# [SCOPO DEL COMPITO]
Scrivi il seguito del testo sulla mostra di Arthur Jafa a Torino, ripartendo subito dopo l'ultima frase che trovi qui sotto.

# [ESTRATTO DEL DOCUMENTO]
——————
Tutto questo lungo preambolo per raccontare che dal 4 novembre al 15 gennaio Arthur Jafa, Leone d’oro come miglior artista alla cinquantottesima Biennale di Venezia nel 2019, sarà protagonista di una spettacolare mostra a Torino. Rhamesjafacoseyjafadrayton, allestita alle Ogr negli spazi del binario 1, sarà un’unica grande installazione composta da alcuni dei suoi lavori più recenti. Un mix di clip, manufatti ed happenings il cui impasto offre un’analisi sulla black culture negli Stati Uniti di un’intensità e di una complessità che non ha eguali nella storia dell’arte. Eppure Jafa, che in passato ha collaborato con registi come Spike Lee e lo stesso Kubrick (è stato cameraman della seconda unità per Eyes Wide Shut) e con artisti come Jay-Z e Solange Knowles, ha sempre lavorato così, fin da quando era ragazzino. Fin da quando ritagliava da giornali e riviste le immagini che lo affascinavano o turbavano di più assemblando, montando componendo veri e propri collage visivi e visionari. L’arrivo della tecnologia ha poi reso queste composizioni interamente digitali. Un’opera minuziosa durata oltre trent’anni in cui Jafa ha lentamente stravolto le regole del gioco, mettendo in discussione alcuni princìpi culturali da sempre dati per scontati su temi come identità e razza. Jafa si chiede: come possono i media, gli oggetti, le immagini statiche e quelle in movimento trasmettere la potenza, la bellezza e l’alienazione proprie della Black culture statunitense? La mostra torinese offre una delle possibili risposte, virando il tutto sulla musica. Tanto che il titolo del progetto a cura di Claude Adjil, Judith Waldmann con Hans Ulrich Obrist non è altro che l’insieme dei nomi di tre famose chitarre elettriche: Arthur Rhames, Pete Cosey, Ronny Drayton. L’iniziativa che sarà in scena alle Ogr nasce da un’idea di Amira Gad, curatrice di origine egiziana, ed è parte del tour della mostra di Jafa A Series of Utterly Improbable, Yet Extraordinary Renditions promosso da Serpentine.
——————
# [DATI DI PARTENZA]
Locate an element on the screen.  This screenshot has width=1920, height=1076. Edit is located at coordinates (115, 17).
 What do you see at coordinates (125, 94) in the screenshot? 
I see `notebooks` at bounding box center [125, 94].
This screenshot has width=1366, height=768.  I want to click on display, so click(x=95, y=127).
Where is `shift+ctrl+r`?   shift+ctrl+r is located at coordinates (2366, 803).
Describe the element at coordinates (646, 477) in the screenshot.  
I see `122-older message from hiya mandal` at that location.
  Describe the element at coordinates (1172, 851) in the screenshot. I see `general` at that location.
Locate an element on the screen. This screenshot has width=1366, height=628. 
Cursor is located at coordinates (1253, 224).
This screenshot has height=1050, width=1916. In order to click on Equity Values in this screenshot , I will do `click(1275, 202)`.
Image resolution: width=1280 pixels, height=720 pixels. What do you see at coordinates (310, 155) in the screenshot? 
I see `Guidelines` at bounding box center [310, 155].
——————
# [PROBLEMA RISOLTO]
A evidenziare la relazione con la musica e la contaminazione tra differenti discipline il giorno dell’inaugurazione – il 4 novembre alle ore 22.30 – il pianista jazz Jason Moran, la violoncellista Okkyung Lee e il bassista Melvin Gibbs si esibiranno insieme nel Duomo di Ogr Torino per una serata interamente concepita dall’artista, da sempre abituato a convivere con il mondo delle note. «A Tupelo – ha ricordato Jafa di recente – la radio era dominata da Elvis Presley. Lo conoscevano e apprezzavano soprattutto nella parte nera della città: quando Elvis era un bambino, si sedeva sotto il portico di una casa vicina alla mia e suonava la chitarra».

L’ultimo lavoro di Arthur Jafa sarà Cudhial, un film narrativo, ambientato nel delta del Mississippi, che racconta la relazione amorosa tra uno studente di liceo di diciassette anni e il suo insegnante. Un’opera complessa, dalla genesi tormentata dai numerosi lockdown, a cui l’artista pensa da decenni. «Non sapevo esattamente cosa significasse Cudhial, – ha spiegato lo stesso autore – ma ora ho scoperto che è solo una sensazione, una sorta di nostalgia. Credo riguardi la mia idea personale dell’essere nero. È un po’ come dire: “Quella dolorosa esperienza che ho vissuto mi ha reso quello che sono”. Non vorrei riviverla, ma ci ritorno costantemente e in un certo senso mi ci crogiolo perché tutto nella vita è un impasto: le parti piacevoli sono spesso legate a quelle dolorose». Un po’ come avviene nella sua poetica e nei suoi film, che vivono ed trovano un senso soltanto se alla grazia di un assolo di sassofono di Charlie Parker si accostano gli orrori del Ku Klux Klan.